(Stored records)
= = = = =

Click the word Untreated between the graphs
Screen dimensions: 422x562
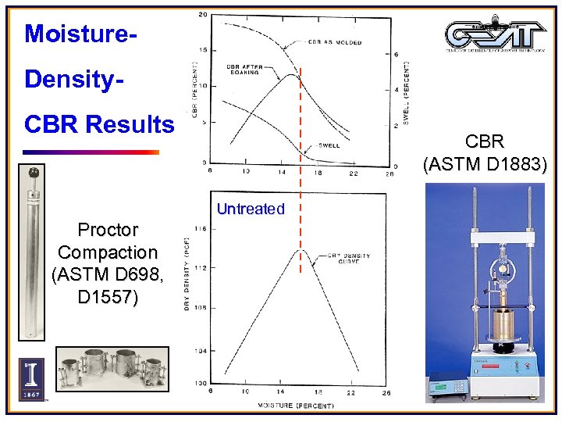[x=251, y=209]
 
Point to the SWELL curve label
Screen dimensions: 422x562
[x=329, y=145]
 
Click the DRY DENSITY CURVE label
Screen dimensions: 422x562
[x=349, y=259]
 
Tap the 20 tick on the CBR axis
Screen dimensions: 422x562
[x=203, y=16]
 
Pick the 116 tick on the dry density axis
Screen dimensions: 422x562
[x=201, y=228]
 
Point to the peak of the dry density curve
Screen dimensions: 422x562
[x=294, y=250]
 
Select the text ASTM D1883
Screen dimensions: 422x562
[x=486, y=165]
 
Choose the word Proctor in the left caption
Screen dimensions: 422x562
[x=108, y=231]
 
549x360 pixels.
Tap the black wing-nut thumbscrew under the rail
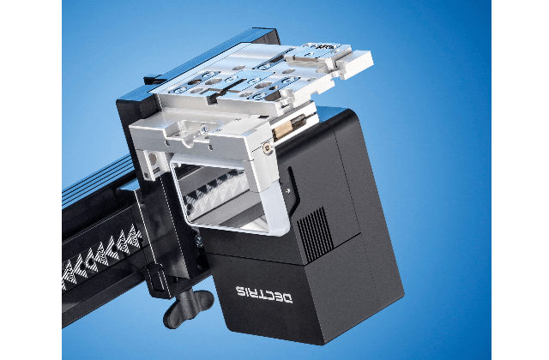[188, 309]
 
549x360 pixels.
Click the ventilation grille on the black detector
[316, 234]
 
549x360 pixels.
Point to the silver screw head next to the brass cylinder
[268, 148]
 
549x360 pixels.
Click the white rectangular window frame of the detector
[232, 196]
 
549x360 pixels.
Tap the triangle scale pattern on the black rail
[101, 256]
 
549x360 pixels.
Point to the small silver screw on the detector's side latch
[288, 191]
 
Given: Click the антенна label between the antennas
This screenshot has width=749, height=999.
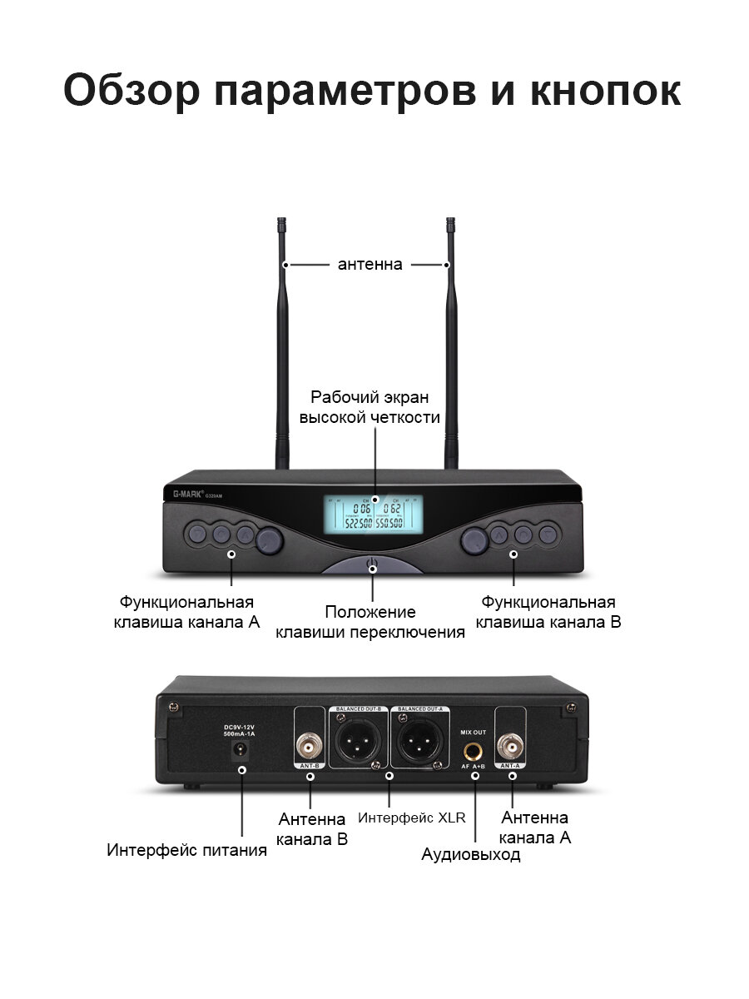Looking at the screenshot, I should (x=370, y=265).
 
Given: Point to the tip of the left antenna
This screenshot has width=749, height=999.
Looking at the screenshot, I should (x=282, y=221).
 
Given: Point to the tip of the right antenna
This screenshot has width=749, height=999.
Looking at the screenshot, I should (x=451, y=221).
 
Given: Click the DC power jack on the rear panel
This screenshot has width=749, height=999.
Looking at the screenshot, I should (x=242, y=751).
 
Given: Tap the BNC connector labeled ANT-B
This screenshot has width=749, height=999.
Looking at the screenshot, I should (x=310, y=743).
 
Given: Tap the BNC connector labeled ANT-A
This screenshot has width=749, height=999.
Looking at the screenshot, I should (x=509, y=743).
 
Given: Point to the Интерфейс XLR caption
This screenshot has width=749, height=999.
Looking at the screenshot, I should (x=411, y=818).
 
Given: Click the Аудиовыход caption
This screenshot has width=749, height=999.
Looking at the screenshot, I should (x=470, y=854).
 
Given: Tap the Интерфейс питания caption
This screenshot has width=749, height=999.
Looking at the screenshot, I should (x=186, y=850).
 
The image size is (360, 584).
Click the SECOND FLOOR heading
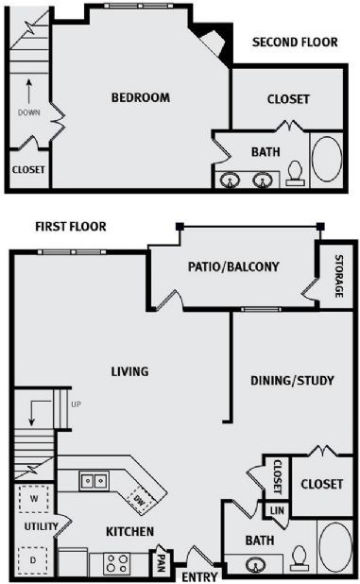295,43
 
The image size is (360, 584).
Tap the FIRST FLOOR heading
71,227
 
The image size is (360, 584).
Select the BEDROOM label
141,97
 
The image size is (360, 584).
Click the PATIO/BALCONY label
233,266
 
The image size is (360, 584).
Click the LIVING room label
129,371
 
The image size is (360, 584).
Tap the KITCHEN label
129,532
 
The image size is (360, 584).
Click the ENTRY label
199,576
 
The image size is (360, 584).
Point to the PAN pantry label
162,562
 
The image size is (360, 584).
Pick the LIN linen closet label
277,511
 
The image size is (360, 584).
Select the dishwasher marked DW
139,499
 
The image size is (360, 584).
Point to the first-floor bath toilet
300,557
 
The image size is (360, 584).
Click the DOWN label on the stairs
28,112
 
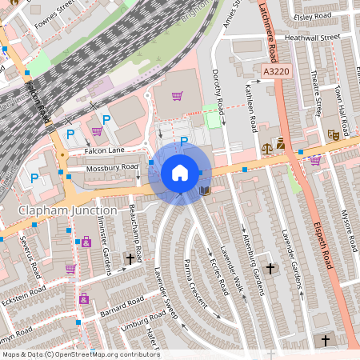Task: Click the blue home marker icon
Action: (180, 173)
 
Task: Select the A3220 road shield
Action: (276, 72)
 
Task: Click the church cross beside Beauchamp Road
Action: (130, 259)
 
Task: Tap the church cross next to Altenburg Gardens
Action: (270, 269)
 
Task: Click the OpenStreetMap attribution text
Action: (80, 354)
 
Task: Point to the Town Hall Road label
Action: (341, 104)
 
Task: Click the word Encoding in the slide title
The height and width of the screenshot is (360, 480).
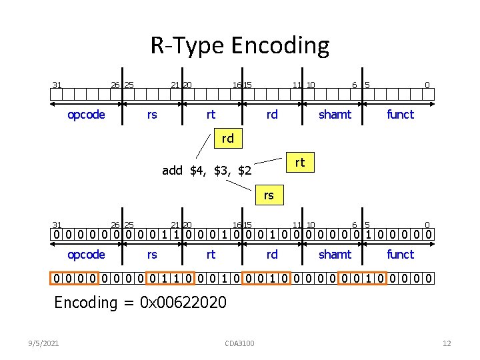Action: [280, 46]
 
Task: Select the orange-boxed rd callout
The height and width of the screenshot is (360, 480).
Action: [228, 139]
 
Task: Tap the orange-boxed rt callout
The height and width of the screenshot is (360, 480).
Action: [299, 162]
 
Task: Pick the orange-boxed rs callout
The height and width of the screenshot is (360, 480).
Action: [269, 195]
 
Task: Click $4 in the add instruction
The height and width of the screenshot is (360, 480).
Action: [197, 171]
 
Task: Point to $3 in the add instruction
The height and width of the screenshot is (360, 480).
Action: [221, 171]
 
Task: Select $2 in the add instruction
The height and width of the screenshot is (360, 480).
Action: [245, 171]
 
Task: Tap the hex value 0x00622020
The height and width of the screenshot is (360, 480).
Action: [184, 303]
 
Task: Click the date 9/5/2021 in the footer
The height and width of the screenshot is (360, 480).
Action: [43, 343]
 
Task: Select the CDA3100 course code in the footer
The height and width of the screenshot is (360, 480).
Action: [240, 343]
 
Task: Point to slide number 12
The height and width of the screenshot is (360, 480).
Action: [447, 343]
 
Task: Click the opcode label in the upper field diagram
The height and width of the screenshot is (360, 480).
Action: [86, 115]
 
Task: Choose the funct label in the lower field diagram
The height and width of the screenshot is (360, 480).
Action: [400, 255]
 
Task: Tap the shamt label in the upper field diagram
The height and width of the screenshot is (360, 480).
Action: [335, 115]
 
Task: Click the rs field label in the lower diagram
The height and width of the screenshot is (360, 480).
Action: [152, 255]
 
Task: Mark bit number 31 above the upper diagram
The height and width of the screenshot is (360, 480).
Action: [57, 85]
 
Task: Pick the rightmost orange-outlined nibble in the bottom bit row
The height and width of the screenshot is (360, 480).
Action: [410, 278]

= = = = =

WHAT IS BEING ASKED: Give every line of the records above as a JSON list of strings, one string per line, leaving out blank lines and the pictures.

EXERCISE ANSWER:
[
  "Click the word Untreated between the graphs",
  "Screen dimensions: 422x562",
  "[x=251, y=209]",
  "Point to the SWELL curve label",
  "Screen dimensions: 422x562",
  "[x=329, y=145]",
  "Click the DRY DENSITY CURVE label",
  "Screen dimensions: 422x562",
  "[x=349, y=259]",
  "Tap the 20 tick on the CBR axis",
  "Screen dimensions: 422x562",
  "[x=203, y=16]",
  "Pick the 116 tick on the dry density axis",
  "Screen dimensions: 422x562",
  "[x=201, y=228]",
  "Point to the peak of the dry density curve",
  "Screen dimensions: 422x562",
  "[x=294, y=250]",
  "Select the text ASTM D1883",
  "Screen dimensions: 422x562",
  "[x=486, y=165]",
  "Choose the word Proctor in the left caption",
  "Screen dimensions: 422x562",
  "[x=108, y=231]",
  "549x360 pixels.",
  "Tap the black wing-nut thumbscrew under the rail",
  "[188, 309]",
  "549x360 pixels.",
  "Click the ventilation grille on the black detector",
  "[316, 234]",
  "549x360 pixels.",
  "Point to the silver screw head next to the brass cylinder",
  "[268, 148]",
  "549x360 pixels.",
  "Click the white rectangular window frame of the detector",
  "[232, 196]",
  "549x360 pixels.",
  "Tap the triangle scale pattern on the black rail",
  "[101, 256]",
  "549x360 pixels.",
  "Point to the small silver screw on the detector's side latch",
  "[288, 191]",
  "Given: Click the антенна label between the antennas",
  "This screenshot has width=749, height=999.",
  "Looking at the screenshot, I should (x=370, y=265).",
  "Given: Point to the tip of the left antenna",
  "This screenshot has width=749, height=999.",
  "Looking at the screenshot, I should (x=282, y=221).",
  "Given: Point to the tip of the right antenna",
  "This screenshot has width=749, height=999.",
  "Looking at the screenshot, I should (x=451, y=221).",
  "Given: Click the DC power jack on the rear panel",
  "This screenshot has width=749, height=999.",
  "Looking at the screenshot, I should (x=242, y=751).",
  "Given: Tap the BNC connector labeled ANT-B",
  "This screenshot has width=749, height=999.",
  "Looking at the screenshot, I should (x=310, y=743).",
  "Given: Tap the BNC connector labeled ANT-A",
  "This screenshot has width=749, height=999.",
  "Looking at the screenshot, I should (x=509, y=743).",
  "Given: Point to the Интерфейс XLR caption",
  "This screenshot has width=749, height=999.",
  "Looking at the screenshot, I should (x=411, y=818).",
  "Given: Click the Аудиовыход caption",
  "This screenshot has width=749, height=999.",
  "Looking at the screenshot, I should (x=470, y=854).",
  "Given: Tap the Интерфейс питания caption",
  "This screenshot has width=749, height=999.",
  "Looking at the screenshot, I should (x=186, y=850).",
  "The image size is (360, 584).",
  "Click the SECOND FLOOR heading",
  "295,43",
  "The image size is (360, 584).",
  "Tap the FIRST FLOOR heading",
  "71,227",
  "The image size is (360, 584).",
  "Select the BEDROOM label",
  "141,97",
  "The image size is (360, 584).",
  "Click the PATIO/BALCONY label",
  "233,266",
  "The image size is (360, 584).",
  "Click the LIVING room label",
  "129,371",
  "The image size is (360, 584).",
  "Tap the KITCHEN label",
  "129,532",
  "The image size is (360, 584).",
  "Click the ENTRY label",
  "199,576",
  "The image size is (360, 584).",
  "Point to the PAN pantry label",
  "162,562",
  "The image size is (360, 584).",
  "Pick the LIN linen closet label",
  "277,511",
  "The image size is (360, 584).",
  "Select the dishwasher marked DW",
  "139,499",
  "The image size is (360, 584).",
  "Point to the first-floor bath toilet",
  "300,557",
  "The image size is (360, 584).",
  "Click the DOWN label on the stairs",
  "28,112",
  "Task: Click the blue home marker icon",
  "Action: (180, 173)",
  "Task: Select the A3220 road shield",
  "Action: (276, 72)",
  "Task: Click the church cross beside Beauchamp Road",
  "Action: (130, 259)",
  "Task: Tap the church cross next to Altenburg Gardens",
  "Action: (270, 269)",
  "Task: Click the OpenStreetMap attribution text",
  "Action: (80, 354)",
  "Task: Point to the Town Hall Road label",
  "Action: (341, 104)",
  "Task: Click the word Encoding in the slide title",
  "The height and width of the screenshot is (360, 480).",
  "Action: [280, 46]",
  "Task: Select the orange-boxed rd callout",
  "The height and width of the screenshot is (360, 480).",
  "Action: [228, 139]",
  "Task: Tap the orange-boxed rt callout",
  "The height and width of the screenshot is (360, 480).",
  "Action: [299, 162]",
  "Task: Pick the orange-boxed rs callout",
  "The height and width of the screenshot is (360, 480).",
  "Action: [269, 195]",
  "Task: Click $4 in the add instruction",
  "The height and width of the screenshot is (360, 480).",
  "Action: [197, 171]",
  "Task: Point to $3 in the add instruction",
  "The height and width of the screenshot is (360, 480).",
  "Action: [221, 171]",
  "Task: Select $2 in the add instruction",
  "The height and width of the screenshot is (360, 480).",
  "Action: [245, 171]",
  "Task: Tap the hex value 0x00622020",
  "The height and width of the screenshot is (360, 480).",
  "Action: [184, 303]",
  "Task: Click the date 9/5/2021 in the footer",
  "The height and width of the screenshot is (360, 480).",
  "Action: [43, 343]",
  "Task: Select the CDA3100 course code in the footer",
  "The height and width of the screenshot is (360, 480).",
  "Action: [240, 343]",
  "Task: Point to slide number 12",
  "The height and width of the screenshot is (360, 480).",
  "Action: [447, 343]",
  "Task: Click the opcode label in the upper field diagram",
  "The height and width of the screenshot is (360, 480).",
  "Action: [86, 115]",
  "Task: Choose the funct label in the lower field diagram",
  "The height and width of the screenshot is (360, 480).",
  "Action: [400, 255]",
  "Task: Tap the shamt label in the upper field diagram",
  "The height and width of the screenshot is (360, 480).",
  "Action: [335, 115]",
  "Task: Click the rs field label in the lower diagram",
  "The height and width of the screenshot is (360, 480).",
  "Action: [152, 255]",
  "Task: Mark bit number 31 above the upper diagram",
  "The height and width of the screenshot is (360, 480).",
  "Action: [57, 85]",
  "Task: Pick the rightmost orange-outlined nibble in the bottom bit row",
  "The height and width of the screenshot is (360, 480).",
  "Action: [410, 278]"
]